Even I am not sure why it returns false, but I have come across the API documentation of the equals method defined in the object class and it says that if and only if x and y refers to the same object, only then it returns true.
The following quote is the documentation of the equals method defined in the Object class.
equals public boolean equals(Object obj)Indicates whether some other object is "equal to" this one. The equals method implements an equivalence relation on non-null object references:
It is reflexive: for any non-null reference value x, x.equals(x) should return true. It is symmetric: for any non-null reference values x and y, x.equals(y) should return true if and only if y.equals(x) returns true. It is transitive: for any non-null reference values x, y, and z, if x.equals(y) returns true and y.equals(z) returns true, then x.equals(z) should return true. It is consistent: for any non-null reference values x and y, multiple invocations of x.equals(y) consistently return true or consistently return false, provided no information used in equals comparisons on the objects is modified. For any non-null reference value x, x.equals(null) should return false. The equals method for class Object implements the most discriminating possible equivalence relation on objects; that is, for any non-null reference values x and y, this method returns true if and only if x and y refer to the same object (x == y has the value true).

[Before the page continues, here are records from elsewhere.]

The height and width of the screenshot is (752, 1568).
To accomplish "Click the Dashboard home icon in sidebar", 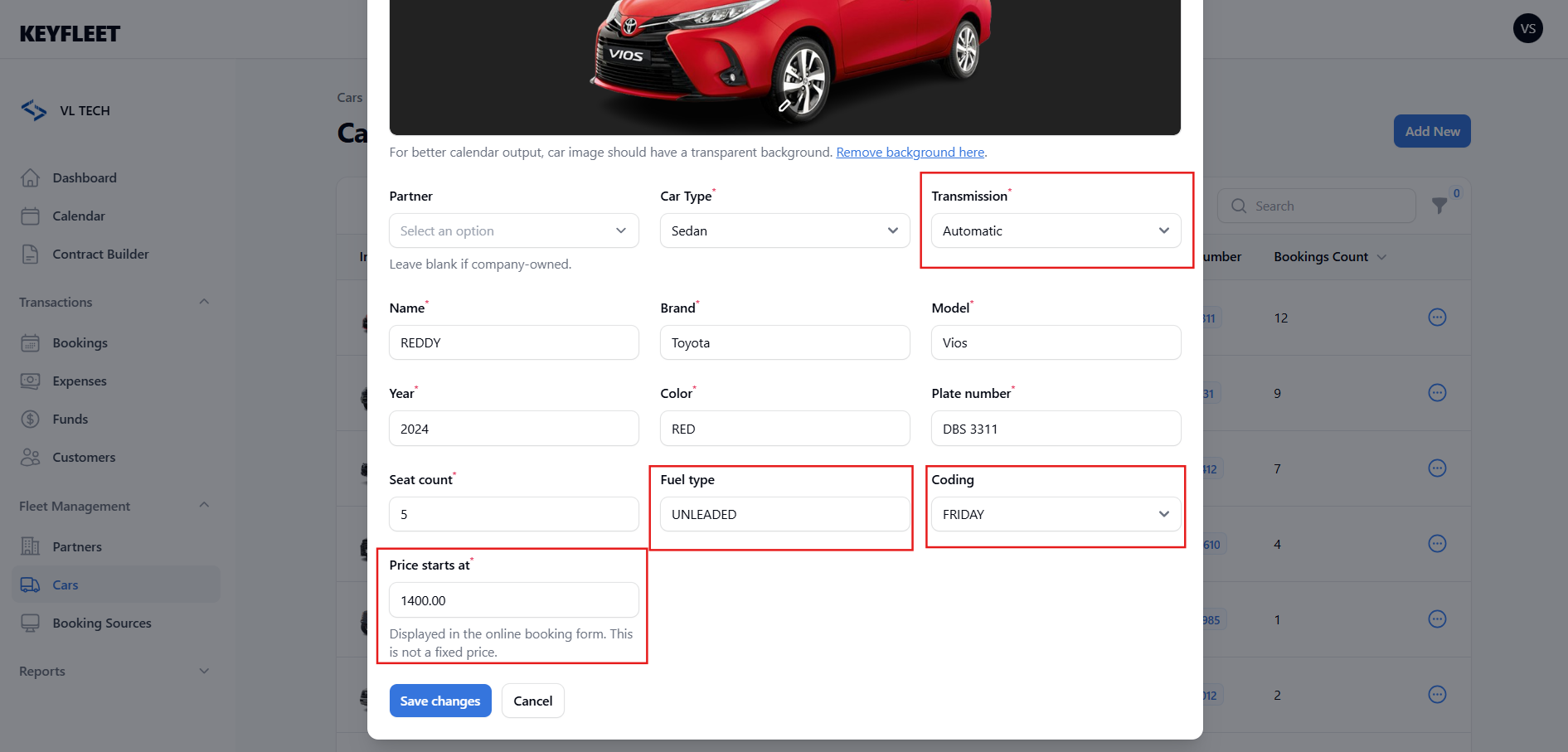I will pos(31,177).
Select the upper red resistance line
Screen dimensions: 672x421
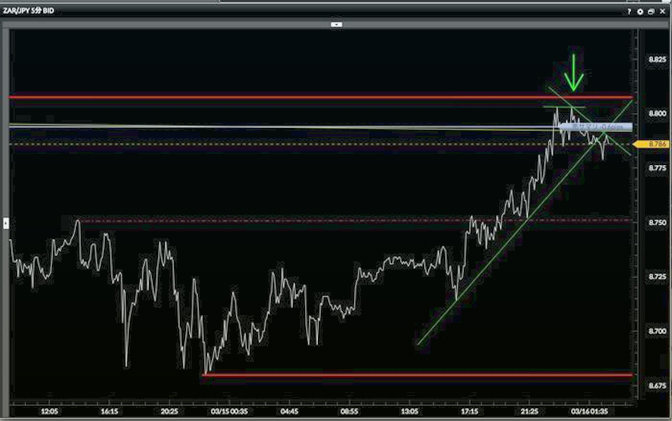(x=300, y=97)
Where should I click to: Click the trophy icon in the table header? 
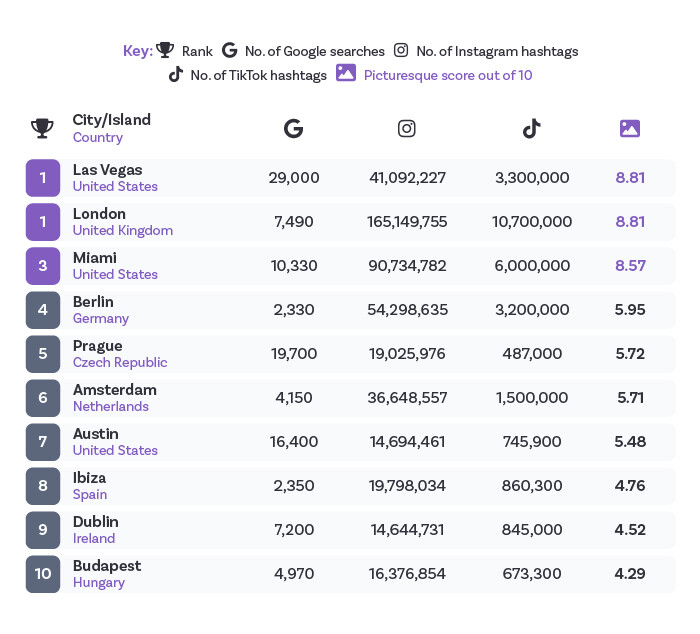pyautogui.click(x=42, y=128)
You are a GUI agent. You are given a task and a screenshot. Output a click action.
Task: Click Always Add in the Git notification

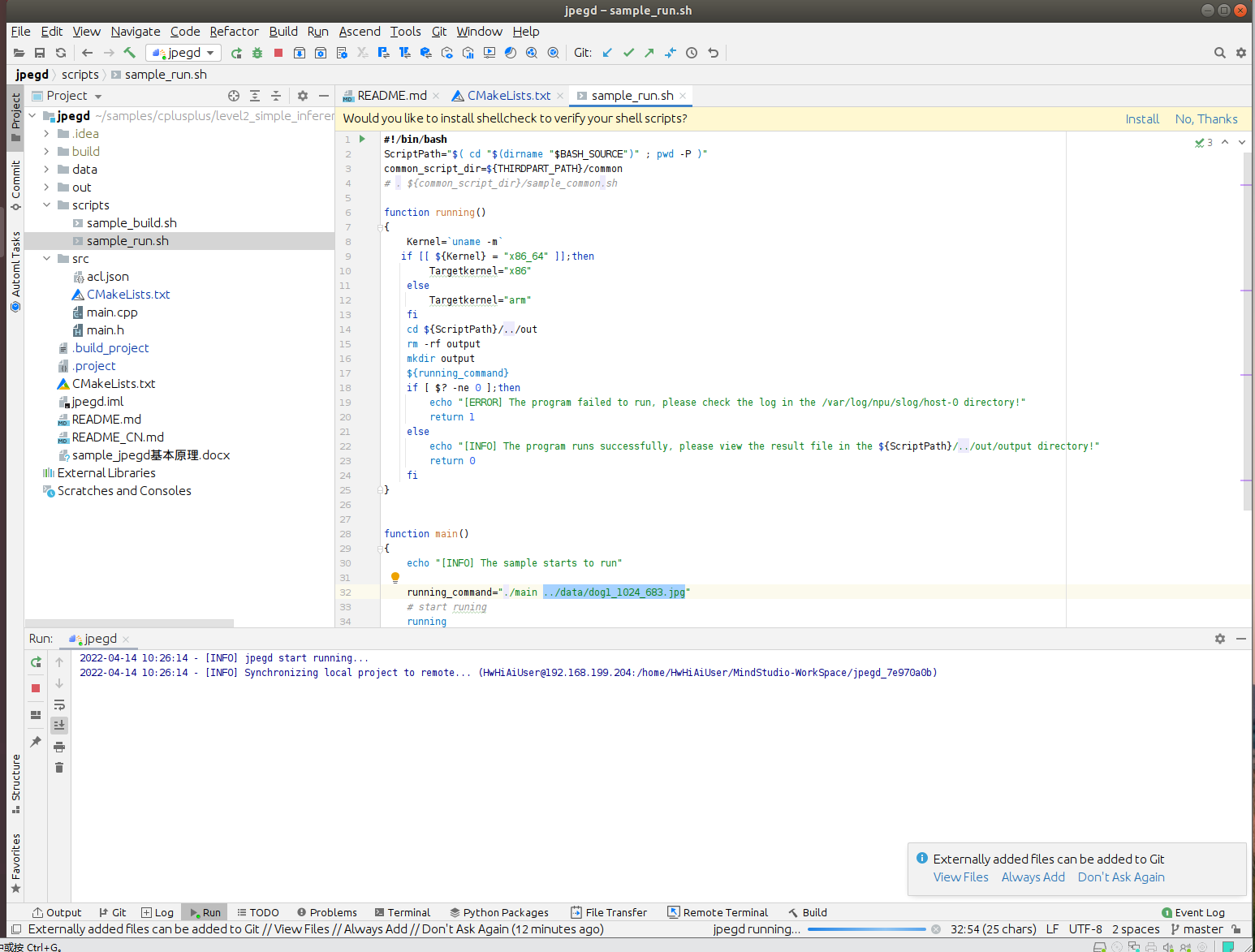click(x=1033, y=877)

Note that it is generally necessary to override the hashCode method whenever this method is overridden, so as to maintain the general contract for the hashCode method, which states that equal objects must have equal hash codes.
Parameters: obj - the reference object with which to compare. Returns: true if this object is the same as the obj argument; false otherwise. See Also: hashCode(), Hashtable
Please if someone put a little more light on this.
In Dan's test - http://www.danchisholm.net/dec20/topic/section8/stringbuffer1.html
for ques 4 the explaination is :
The StringBuffer.equals method does not override Object.equals. The StringBuffer.equals method compares the reference values--not the contents of the StringBuffer instances. Since the reference values sb1 and sb2 are different, the method invocation expression sb1.equals(sb2) produces the value false.